Wire deteriorates after a few months

Flivver250

TJ Addict
Supporting Member
Joined
Jun 3, 2018
Messages
2,416
Location
Dubai/Florida
I bought a couple different spools of supposedly quality braided copper wire. I have wired things like auxiliary lights and the horns. I use shrink tubing over the areas I make the connections. For some reason the wire deteriorates after a few months and turns a powdery blue/white. The components stop working. Any of the original wires I cobbled on to are still good. WTF is going on? Is it just sub-par quality? The stuff looks okay on the spool. The environment is dry and hot.
 
I bought a couple different spools of supposedly quality braided copper wire. I have wired things like auxiliary lights and the horns. I use shrink tubing over the areas I make the connections. For some reason the wire deteriorates after a few months and turns a powdery blue/white. The components stop working. Any of the original wires I cobbled on to are still good. WTF is going on? Is it just sub-par quality? The stuff looks okay on the spool. The environment is dry and hot.
Just my two cents worth, but I'd say that it's garbage wire. I can't recall the terminology, but the wiring you have is allowing oxygen to get to the exposed copper, which is leading to corrosion.
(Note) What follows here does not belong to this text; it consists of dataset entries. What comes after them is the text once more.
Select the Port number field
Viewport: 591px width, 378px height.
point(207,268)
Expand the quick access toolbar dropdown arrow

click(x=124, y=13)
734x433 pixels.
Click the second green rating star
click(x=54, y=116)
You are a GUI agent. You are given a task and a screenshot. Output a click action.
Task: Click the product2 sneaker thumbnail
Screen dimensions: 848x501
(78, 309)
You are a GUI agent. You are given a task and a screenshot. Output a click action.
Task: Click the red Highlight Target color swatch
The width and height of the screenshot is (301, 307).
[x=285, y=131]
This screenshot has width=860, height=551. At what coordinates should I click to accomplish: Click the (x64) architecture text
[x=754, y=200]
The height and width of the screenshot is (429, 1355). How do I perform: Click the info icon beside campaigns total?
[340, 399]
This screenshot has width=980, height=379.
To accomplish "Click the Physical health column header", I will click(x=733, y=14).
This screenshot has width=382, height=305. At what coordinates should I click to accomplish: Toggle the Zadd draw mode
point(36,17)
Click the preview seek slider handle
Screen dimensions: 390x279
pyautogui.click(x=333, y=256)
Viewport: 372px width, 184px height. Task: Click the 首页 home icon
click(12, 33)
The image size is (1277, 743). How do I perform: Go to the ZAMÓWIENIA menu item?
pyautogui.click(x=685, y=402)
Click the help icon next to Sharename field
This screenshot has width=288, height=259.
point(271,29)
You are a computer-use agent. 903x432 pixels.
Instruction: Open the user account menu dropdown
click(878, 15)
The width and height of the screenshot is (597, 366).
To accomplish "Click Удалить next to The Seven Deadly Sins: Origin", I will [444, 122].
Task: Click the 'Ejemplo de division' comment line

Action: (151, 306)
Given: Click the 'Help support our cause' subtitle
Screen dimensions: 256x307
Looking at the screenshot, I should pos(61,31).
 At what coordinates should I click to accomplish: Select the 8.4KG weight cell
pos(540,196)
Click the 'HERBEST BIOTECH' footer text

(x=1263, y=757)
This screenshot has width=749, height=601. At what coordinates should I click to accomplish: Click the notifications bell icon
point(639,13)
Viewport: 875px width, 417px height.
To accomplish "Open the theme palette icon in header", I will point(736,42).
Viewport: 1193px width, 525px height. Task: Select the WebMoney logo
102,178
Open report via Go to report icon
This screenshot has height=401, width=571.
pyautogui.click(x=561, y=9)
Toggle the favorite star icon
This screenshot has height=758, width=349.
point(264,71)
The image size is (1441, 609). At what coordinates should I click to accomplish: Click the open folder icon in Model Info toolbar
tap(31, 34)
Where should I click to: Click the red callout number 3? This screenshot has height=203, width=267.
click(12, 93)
With wire like that, you can strip the sheathing off and find corrosion much further down the strands than what you are seeing right there at the connection. I bought a harbor freight trailer years ago that came with the necessary wiring harness. Surprise surprise, the brand new wiring harness was corroded.
 
How are you making the connections? Crimps? Solder?

Regardless, unless you're driving it along the bottom of the sea, no wire should corrode that fast.

I'd throw that wire away and buy from a reputable seller.